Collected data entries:
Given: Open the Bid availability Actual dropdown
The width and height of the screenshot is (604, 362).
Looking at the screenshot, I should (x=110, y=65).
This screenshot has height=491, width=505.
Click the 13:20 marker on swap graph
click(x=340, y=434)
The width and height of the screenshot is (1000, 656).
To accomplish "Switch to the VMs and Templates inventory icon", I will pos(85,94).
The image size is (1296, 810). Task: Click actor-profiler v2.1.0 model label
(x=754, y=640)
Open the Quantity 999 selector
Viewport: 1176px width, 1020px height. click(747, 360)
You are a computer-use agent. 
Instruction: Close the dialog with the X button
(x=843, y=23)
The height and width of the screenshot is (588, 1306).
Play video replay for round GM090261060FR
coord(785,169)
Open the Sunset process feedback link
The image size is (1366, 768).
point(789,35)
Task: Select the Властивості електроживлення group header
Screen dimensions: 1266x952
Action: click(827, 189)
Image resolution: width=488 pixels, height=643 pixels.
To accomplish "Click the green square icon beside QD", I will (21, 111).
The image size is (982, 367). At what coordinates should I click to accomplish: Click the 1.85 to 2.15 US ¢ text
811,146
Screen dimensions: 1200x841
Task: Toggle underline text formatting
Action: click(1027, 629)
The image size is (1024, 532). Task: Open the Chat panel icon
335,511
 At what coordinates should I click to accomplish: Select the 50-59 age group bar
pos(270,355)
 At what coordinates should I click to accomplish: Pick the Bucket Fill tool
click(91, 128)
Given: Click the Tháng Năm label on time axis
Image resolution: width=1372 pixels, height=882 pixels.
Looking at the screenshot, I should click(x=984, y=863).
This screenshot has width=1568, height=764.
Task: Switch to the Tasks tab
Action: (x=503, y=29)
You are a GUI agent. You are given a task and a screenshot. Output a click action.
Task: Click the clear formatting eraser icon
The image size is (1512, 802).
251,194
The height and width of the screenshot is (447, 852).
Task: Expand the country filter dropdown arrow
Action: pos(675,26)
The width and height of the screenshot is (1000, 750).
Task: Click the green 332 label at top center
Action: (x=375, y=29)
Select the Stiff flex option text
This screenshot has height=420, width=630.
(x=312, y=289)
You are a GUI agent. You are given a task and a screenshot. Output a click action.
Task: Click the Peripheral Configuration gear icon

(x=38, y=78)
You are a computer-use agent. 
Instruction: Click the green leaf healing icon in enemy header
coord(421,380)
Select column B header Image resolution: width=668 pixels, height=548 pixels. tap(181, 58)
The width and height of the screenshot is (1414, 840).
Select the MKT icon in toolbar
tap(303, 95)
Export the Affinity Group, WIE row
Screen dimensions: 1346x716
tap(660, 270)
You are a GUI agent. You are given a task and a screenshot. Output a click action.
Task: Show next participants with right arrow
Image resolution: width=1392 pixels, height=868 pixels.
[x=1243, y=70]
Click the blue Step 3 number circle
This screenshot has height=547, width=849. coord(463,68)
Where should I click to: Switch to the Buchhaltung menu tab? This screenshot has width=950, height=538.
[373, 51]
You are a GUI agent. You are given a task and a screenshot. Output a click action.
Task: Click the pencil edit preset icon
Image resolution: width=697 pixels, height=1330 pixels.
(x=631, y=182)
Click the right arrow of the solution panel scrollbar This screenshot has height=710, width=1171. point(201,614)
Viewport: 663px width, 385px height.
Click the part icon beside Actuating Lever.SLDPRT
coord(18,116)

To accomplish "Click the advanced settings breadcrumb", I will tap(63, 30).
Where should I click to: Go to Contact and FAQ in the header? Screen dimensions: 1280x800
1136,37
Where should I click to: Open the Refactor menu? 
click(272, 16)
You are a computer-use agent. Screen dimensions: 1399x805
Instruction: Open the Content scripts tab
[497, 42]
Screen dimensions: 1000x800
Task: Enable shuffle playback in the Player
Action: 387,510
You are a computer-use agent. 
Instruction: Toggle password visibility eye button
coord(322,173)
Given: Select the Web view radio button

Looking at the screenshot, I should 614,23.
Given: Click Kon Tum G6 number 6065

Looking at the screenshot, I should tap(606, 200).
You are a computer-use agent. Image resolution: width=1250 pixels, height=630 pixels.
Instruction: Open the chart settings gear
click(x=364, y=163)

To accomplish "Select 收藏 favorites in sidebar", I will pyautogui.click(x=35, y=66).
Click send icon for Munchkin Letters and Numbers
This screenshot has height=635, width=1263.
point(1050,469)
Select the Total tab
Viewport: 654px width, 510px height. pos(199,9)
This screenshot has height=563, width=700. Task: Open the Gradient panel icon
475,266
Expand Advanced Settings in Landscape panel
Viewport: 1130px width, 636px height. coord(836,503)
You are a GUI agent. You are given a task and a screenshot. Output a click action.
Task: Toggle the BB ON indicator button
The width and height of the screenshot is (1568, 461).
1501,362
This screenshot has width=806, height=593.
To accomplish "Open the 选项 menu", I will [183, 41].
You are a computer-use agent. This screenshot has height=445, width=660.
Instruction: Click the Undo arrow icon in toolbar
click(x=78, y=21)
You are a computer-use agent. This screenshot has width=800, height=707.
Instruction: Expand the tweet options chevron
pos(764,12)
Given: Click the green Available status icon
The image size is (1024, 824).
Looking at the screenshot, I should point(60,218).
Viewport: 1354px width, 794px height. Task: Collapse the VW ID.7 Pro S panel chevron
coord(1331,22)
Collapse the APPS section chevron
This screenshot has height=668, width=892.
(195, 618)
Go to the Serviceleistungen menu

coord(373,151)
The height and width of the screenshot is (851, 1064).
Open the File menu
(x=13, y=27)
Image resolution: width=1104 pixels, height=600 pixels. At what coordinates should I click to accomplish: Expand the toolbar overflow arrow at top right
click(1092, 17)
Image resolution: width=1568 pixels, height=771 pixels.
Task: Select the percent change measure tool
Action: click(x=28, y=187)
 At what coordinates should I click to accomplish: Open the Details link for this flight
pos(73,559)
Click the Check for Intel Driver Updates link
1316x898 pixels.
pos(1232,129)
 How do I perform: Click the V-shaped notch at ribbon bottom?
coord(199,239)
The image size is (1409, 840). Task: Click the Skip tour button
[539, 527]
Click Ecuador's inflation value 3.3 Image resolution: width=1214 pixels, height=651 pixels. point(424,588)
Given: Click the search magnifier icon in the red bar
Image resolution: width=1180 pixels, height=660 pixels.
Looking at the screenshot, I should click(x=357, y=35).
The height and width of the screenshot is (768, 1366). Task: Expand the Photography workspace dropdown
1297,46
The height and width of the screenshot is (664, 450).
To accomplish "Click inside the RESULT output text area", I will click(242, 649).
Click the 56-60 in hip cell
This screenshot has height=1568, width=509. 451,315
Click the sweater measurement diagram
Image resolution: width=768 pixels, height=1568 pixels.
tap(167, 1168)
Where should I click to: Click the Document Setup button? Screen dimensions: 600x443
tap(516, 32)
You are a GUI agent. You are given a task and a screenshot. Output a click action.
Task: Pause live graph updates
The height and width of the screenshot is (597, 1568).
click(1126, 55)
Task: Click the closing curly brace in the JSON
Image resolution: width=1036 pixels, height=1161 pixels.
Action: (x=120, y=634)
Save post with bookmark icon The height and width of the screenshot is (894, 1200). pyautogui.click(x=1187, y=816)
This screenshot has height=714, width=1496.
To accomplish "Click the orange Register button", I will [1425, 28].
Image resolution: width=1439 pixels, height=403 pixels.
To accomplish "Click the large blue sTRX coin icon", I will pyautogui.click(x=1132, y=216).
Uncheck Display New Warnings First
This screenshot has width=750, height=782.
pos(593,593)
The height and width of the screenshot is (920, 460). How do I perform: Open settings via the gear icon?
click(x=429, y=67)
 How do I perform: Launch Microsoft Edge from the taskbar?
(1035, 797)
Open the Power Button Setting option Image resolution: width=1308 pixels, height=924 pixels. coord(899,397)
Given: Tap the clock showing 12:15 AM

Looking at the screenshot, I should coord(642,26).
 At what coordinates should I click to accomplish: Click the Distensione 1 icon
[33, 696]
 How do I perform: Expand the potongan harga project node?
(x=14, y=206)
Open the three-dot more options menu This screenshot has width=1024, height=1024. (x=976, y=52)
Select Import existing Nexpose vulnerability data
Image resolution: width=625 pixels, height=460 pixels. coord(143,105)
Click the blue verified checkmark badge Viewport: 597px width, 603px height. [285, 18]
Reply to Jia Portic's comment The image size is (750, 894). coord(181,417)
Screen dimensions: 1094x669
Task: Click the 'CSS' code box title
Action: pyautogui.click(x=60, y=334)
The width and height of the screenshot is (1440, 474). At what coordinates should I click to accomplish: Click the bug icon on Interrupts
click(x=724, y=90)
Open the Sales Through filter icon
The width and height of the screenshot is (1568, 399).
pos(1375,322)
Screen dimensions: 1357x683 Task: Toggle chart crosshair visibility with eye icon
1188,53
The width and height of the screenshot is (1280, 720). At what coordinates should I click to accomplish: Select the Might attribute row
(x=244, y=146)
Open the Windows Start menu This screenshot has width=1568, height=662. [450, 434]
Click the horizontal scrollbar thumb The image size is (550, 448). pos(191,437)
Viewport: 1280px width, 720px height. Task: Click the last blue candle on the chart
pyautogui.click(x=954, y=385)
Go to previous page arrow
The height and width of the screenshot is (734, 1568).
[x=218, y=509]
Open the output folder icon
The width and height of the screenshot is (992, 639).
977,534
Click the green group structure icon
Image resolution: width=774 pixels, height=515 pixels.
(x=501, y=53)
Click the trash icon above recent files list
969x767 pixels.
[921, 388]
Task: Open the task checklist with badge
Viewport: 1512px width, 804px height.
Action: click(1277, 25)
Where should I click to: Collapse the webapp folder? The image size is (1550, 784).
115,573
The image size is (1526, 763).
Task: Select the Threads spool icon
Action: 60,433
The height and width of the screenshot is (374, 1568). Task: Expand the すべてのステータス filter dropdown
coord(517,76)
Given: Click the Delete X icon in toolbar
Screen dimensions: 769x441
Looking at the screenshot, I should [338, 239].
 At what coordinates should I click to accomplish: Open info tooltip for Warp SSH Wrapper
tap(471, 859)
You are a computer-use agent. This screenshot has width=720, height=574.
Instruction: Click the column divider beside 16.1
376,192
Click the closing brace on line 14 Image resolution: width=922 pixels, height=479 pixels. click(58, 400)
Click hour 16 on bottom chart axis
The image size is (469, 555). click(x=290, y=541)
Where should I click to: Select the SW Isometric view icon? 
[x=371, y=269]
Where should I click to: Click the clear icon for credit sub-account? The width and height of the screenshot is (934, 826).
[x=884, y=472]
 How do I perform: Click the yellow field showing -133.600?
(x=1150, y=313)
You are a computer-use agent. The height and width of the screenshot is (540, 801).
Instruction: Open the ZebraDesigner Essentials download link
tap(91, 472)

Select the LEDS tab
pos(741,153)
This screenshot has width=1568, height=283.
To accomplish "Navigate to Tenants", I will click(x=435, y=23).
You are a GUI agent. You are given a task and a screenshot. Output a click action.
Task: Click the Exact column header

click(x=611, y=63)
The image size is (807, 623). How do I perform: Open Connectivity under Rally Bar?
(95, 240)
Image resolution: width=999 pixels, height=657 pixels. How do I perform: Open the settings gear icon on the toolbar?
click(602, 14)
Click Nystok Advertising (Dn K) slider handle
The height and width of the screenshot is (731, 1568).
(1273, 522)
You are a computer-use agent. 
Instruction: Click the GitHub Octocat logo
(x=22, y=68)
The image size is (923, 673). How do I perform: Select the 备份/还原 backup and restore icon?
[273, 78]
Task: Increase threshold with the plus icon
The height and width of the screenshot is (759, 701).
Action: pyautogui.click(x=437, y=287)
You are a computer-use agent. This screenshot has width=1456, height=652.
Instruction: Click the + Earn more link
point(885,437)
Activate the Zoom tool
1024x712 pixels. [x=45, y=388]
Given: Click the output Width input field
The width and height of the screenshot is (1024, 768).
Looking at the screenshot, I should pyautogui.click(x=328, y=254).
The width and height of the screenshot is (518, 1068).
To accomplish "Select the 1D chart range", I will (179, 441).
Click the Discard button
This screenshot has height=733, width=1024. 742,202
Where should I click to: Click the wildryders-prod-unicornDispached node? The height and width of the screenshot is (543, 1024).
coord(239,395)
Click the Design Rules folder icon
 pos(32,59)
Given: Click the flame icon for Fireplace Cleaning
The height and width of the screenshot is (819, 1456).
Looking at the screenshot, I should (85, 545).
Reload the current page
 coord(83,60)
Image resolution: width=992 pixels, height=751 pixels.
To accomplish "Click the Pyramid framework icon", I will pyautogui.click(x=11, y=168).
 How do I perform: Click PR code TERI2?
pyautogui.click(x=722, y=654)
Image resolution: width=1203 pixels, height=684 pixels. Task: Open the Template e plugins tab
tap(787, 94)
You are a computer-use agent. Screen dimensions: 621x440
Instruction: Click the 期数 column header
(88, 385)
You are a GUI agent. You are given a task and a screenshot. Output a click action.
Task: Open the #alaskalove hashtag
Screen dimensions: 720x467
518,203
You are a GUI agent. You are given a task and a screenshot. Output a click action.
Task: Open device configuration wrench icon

Task statement:
Scan the lines above for the word "scrollbar" and copy every one where it occurs.

Completed exercise:
Click the right arrow of the solution panel scrollbar This screenshot has height=710, width=1171. point(201,614)
Click the horizontal scrollbar thumb The image size is (550, 448). pos(191,437)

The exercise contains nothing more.